Oh, la potion ? Un vague stimulant mêlé diverses substance foncièrement douteuse. L'utilité ? Un réveil tout aussi efficace qu'un coup de massue, enfin si on peut parler d'un coup de massue pour un réveil... Le principale inconvénient, c'est que l'ingestion de cette infamie gustative apportait une fringale digne des plus grandes histoires de survie et de cannibalisme. Un bon stimulant pour accélérer sa marche vers une ville, un village, un hameaux (rayez les mentions inutiles) et de se payer ce qu'il pouvait pour remplir son estomacs et de se trouver un nouveau travail. Ce fut donc dans un second soupire qu'il reprit la route, rejoignant relativement rapidement celle-ci, le pas bien décidé, pour le moment.

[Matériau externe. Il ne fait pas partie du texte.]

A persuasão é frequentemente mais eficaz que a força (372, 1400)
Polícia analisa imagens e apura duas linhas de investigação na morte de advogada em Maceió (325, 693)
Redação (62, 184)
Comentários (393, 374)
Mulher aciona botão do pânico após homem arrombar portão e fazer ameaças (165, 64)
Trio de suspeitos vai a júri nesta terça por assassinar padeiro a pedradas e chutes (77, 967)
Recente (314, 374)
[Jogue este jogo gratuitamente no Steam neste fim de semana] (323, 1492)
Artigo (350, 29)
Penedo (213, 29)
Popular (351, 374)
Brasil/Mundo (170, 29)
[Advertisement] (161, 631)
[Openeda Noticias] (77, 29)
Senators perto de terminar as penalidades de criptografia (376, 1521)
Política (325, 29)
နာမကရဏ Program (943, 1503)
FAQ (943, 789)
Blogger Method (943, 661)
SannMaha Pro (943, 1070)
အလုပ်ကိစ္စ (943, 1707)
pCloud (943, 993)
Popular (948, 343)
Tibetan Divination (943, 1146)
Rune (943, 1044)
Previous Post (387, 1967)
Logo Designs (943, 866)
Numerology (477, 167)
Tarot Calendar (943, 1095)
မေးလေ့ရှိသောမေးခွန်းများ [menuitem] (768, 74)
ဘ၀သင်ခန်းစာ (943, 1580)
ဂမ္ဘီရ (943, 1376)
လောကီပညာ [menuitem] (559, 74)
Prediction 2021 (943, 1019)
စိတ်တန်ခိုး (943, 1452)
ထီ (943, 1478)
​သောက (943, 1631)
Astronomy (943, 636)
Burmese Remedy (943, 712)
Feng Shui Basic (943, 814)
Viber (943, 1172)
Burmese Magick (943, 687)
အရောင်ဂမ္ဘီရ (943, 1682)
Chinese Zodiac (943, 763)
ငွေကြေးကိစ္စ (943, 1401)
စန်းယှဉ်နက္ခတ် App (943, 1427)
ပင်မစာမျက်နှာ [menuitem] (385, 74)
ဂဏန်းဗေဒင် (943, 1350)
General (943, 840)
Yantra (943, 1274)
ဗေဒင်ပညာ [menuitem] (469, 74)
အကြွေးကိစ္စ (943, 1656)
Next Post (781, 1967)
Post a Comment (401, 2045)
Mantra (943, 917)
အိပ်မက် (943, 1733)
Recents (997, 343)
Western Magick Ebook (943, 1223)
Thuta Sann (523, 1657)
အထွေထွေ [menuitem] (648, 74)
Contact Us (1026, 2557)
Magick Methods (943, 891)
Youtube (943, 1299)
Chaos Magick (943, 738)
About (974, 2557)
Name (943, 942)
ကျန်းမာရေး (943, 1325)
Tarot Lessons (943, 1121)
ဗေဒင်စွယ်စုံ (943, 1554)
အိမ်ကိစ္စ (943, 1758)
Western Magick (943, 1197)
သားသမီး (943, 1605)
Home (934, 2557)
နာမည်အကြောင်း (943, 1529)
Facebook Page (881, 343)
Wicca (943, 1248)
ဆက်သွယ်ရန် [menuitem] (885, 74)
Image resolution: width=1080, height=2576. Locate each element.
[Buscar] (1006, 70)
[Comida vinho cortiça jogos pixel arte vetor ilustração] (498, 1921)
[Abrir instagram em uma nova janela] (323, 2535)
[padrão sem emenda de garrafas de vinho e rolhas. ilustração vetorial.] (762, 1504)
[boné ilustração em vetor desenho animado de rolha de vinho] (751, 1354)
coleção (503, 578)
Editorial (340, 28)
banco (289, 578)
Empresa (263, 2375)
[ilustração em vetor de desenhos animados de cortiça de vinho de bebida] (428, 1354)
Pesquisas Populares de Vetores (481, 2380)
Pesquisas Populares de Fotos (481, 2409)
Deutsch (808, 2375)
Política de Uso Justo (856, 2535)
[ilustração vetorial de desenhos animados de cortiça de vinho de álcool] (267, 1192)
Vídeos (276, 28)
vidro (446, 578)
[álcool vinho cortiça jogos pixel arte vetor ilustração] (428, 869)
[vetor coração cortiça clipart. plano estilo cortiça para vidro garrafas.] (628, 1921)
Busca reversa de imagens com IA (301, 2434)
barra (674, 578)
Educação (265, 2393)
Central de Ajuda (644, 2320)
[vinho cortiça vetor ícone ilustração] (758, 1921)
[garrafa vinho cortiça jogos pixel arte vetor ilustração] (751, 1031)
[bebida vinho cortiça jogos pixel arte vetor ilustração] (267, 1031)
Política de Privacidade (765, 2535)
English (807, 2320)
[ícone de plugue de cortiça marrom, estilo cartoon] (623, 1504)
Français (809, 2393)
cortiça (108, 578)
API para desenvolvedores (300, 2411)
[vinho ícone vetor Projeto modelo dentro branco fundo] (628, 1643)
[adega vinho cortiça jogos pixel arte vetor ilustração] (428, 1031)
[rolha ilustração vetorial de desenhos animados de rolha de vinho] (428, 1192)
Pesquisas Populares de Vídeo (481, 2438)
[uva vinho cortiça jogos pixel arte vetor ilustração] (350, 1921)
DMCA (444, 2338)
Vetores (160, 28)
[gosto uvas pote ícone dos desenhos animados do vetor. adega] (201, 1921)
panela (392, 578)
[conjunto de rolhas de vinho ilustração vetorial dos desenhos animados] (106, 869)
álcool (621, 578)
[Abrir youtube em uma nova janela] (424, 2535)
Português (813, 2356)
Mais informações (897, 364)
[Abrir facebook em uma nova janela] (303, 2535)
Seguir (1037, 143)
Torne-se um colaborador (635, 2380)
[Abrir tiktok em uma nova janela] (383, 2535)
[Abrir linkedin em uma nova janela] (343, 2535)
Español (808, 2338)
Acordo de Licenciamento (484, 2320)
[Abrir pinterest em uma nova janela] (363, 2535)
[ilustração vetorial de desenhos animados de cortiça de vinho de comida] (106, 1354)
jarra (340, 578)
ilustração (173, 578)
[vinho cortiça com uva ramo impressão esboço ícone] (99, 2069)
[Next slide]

Peu de temps après, les pieds traînassant sur des pavé grossièrement taillé, le ventre, que dis-je, le féroce animal à l'intérieur de Carrack se mit à pousser un long râle de désir, d'envie, d'excitation et surtout de "NON MAIS TU AS VU L'HEURE QU'IL EST ?! ET J'AI TOUJOURS PAS EUT TON EQUIVALENT DE TON POIDS EN SAUCISSE GRILLEES ?!" connu chez lui. Carrack secoua la tête en signe, vain, de dénégation face à son démon personnel et ne put que rallonger le pas, espérant trouver une charogne a faire griller au pire des cas, quand, après un petit virage sur la route, il tomba nez à nez, c'est-à-dire truffe a truffe, avec un autre voyageur qui, au vu de son regard, semblait relativement excité à l'idée de... enfin... de quoi ?
Peu enclin à discuter lors de ses grosses fringales Carrack, d'un pas leste, quasiment chaloupé mais conservant un minimum de "on ne dérange pas", passait devant ce tigrou qui semblait pourtant si avenant et fini, après une vague tentative de jeter un regard dans le domaine du "désolé pas d'humeur, si seulement on s'était connu autrement" que le médecin de campagne si renommé (ou pas) se prit le pieds dans un des pavé déchaussé de cette route minable et... finit museau à terre dans un petit couinement et le claquement de sa lance rencontrant la pierre...

[désolé pour l'attente et la qualité (minable) du rp... pas eut d'inspi pour le coup :/]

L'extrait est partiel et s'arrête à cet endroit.